## 任务要求
请把清单中从含有“Where should I click to: Click the Signer”的那一行起、一直到清单末尾的各行照原样输出，首尾两行都要包括在内，图片不要放进答案。

━━━━━━━━━━

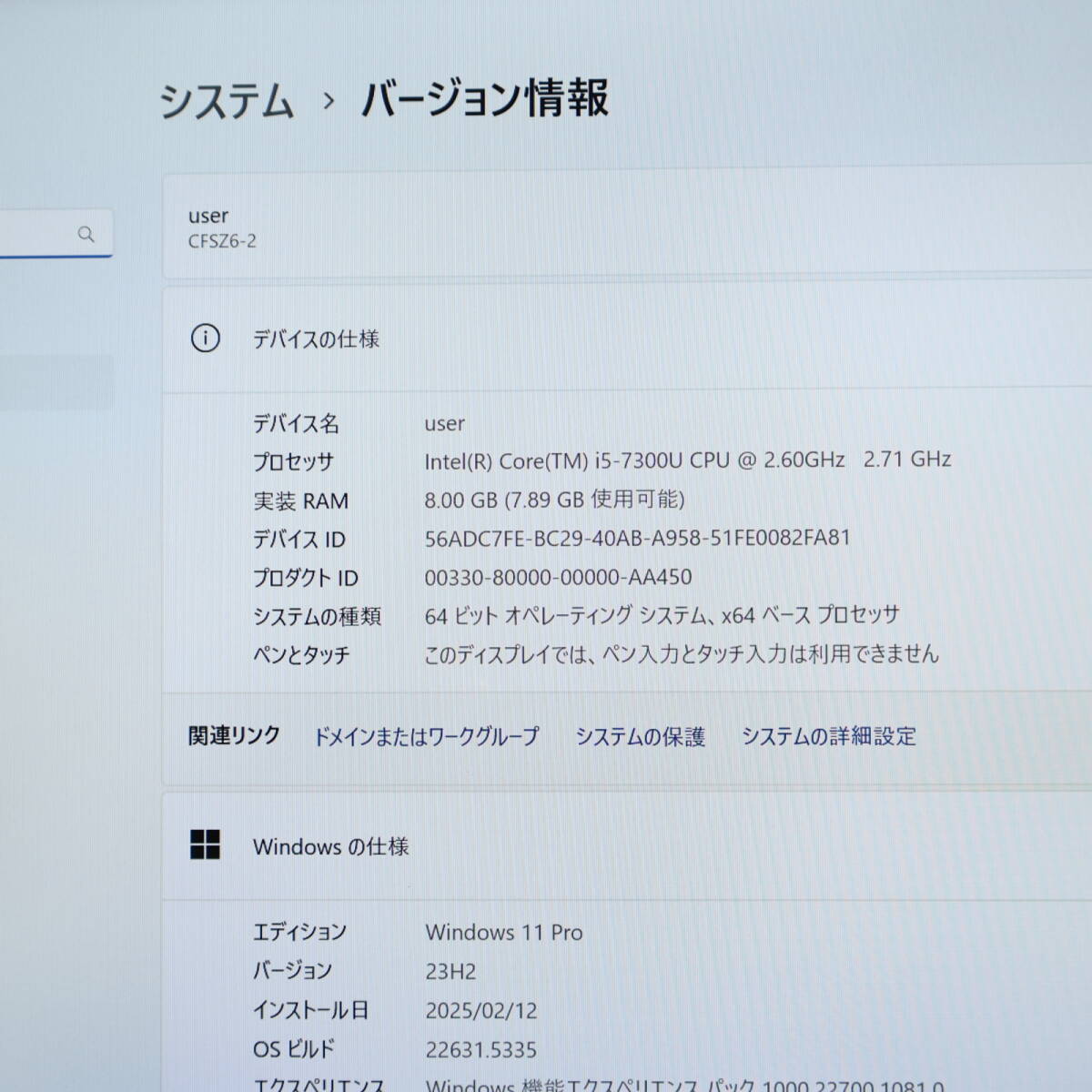Open ドメインまたはワークグループ link
This screenshot has height=1092, width=1092.
[426, 736]
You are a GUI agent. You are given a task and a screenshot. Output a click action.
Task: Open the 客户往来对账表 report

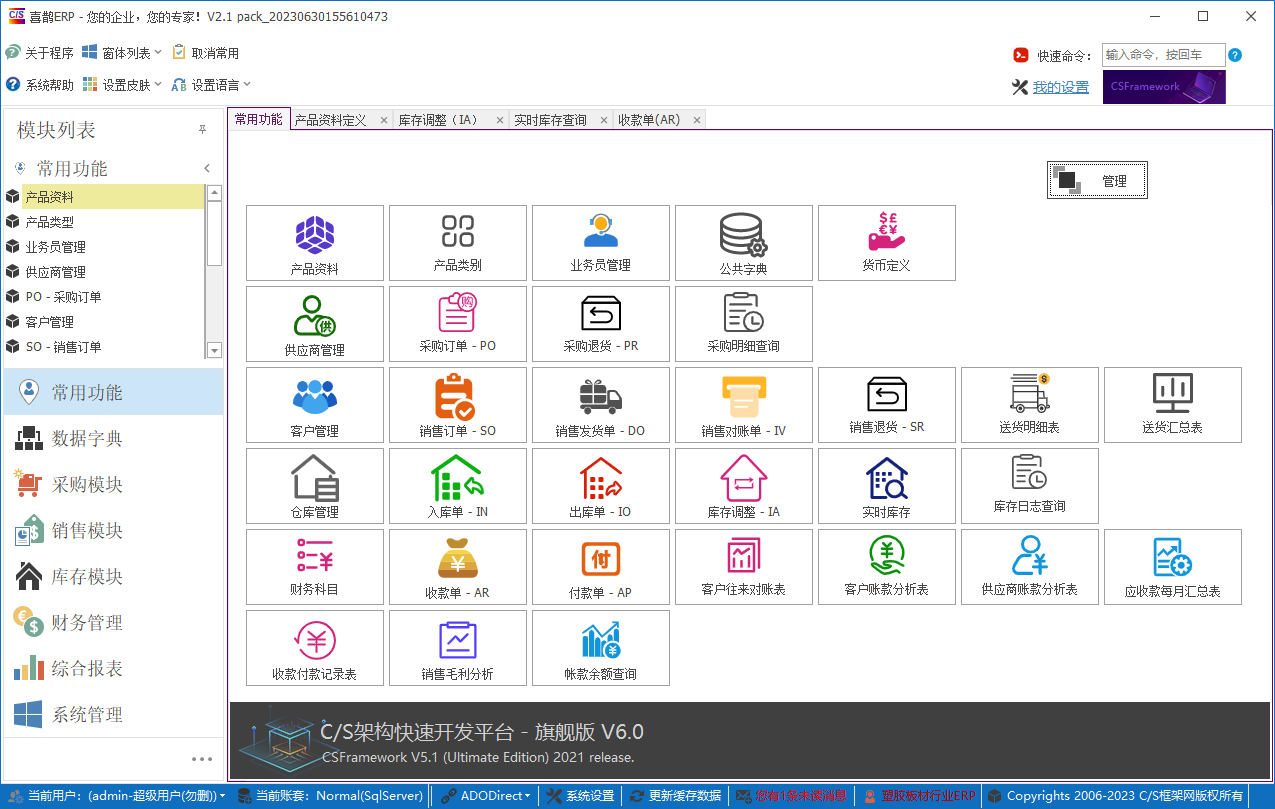[744, 566]
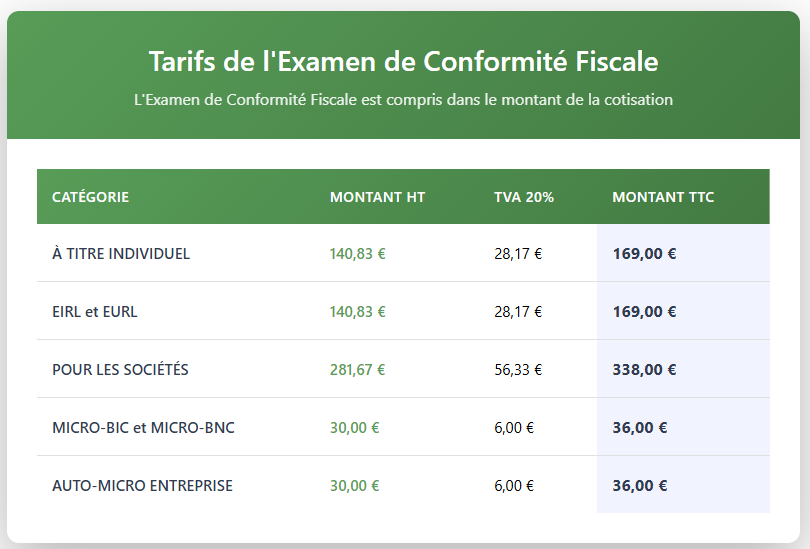Click the HT amount for À TITRE INDIVIDUEL
Image resolution: width=810 pixels, height=549 pixels.
[357, 254]
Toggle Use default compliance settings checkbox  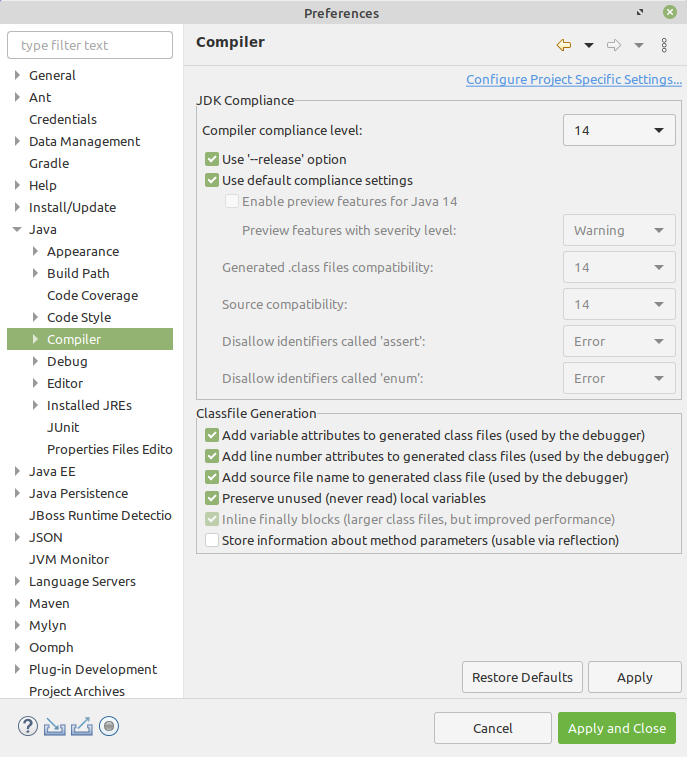pyautogui.click(x=212, y=181)
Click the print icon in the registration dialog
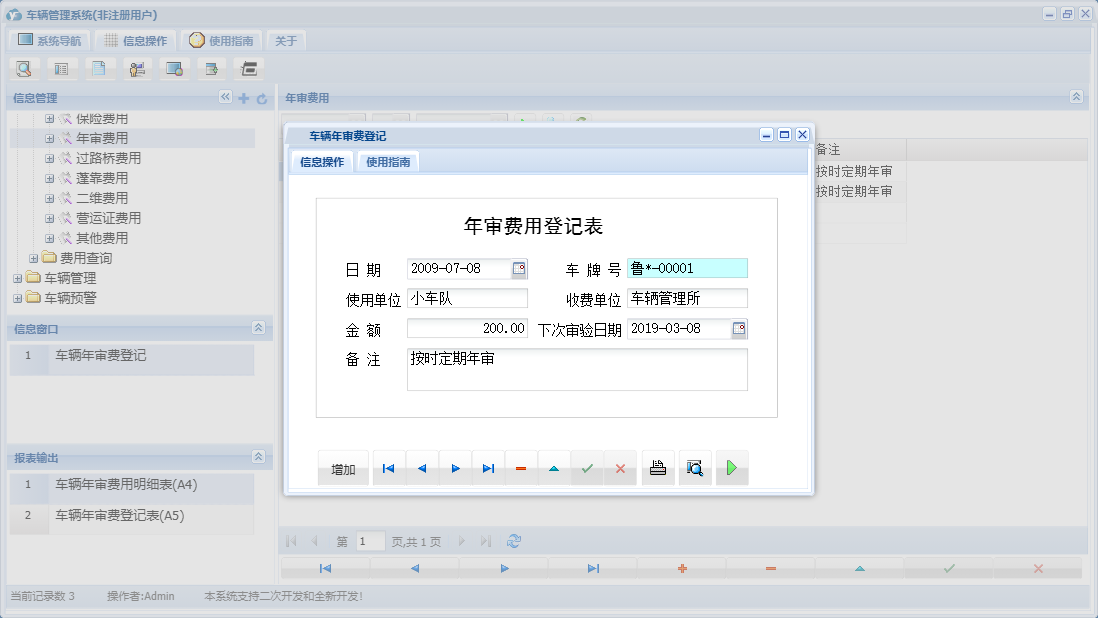Image resolution: width=1098 pixels, height=618 pixels. point(657,467)
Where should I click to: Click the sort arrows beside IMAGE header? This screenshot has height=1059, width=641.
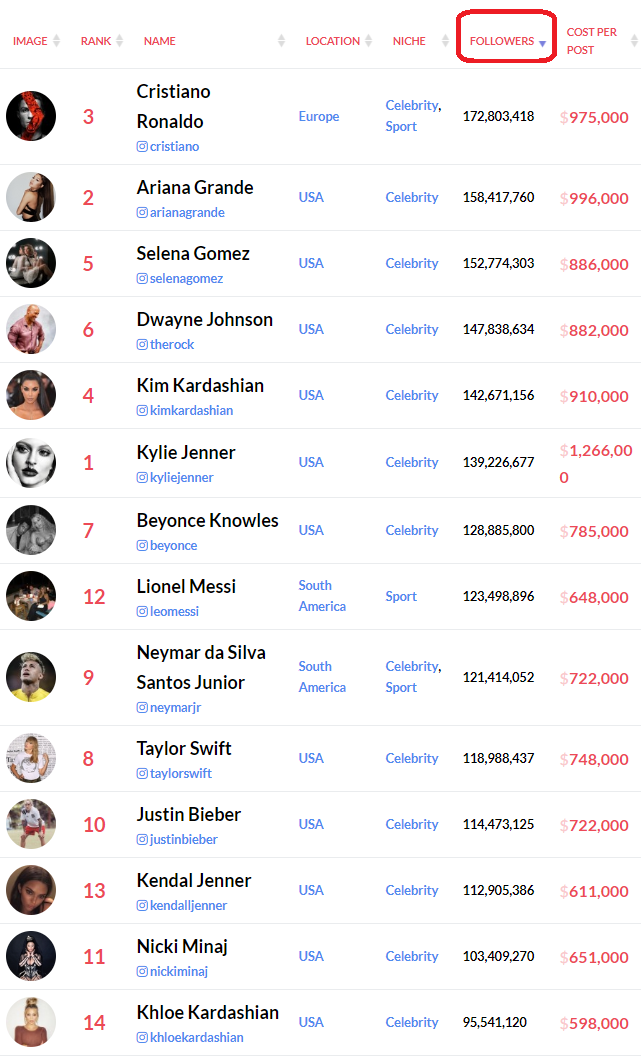pos(57,41)
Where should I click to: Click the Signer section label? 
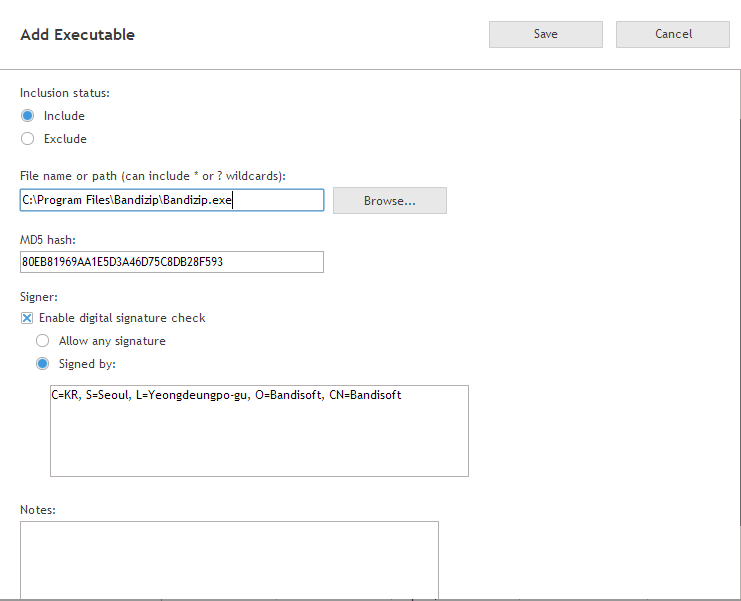[39, 296]
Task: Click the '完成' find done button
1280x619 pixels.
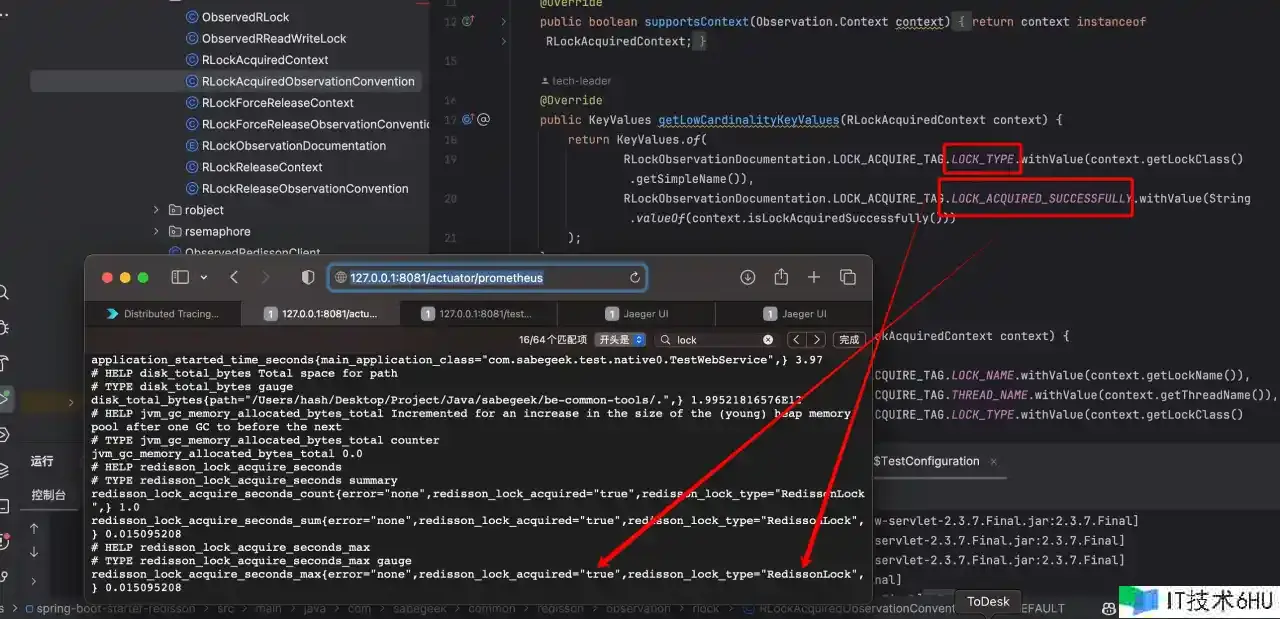Action: 849,340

━━━━━━━━━━

## 书面解答
Where should I click to: Click the Signer section label? 
[39, 296]
Task: Click the '完成' find done button
1280x619 pixels.
Action: 849,340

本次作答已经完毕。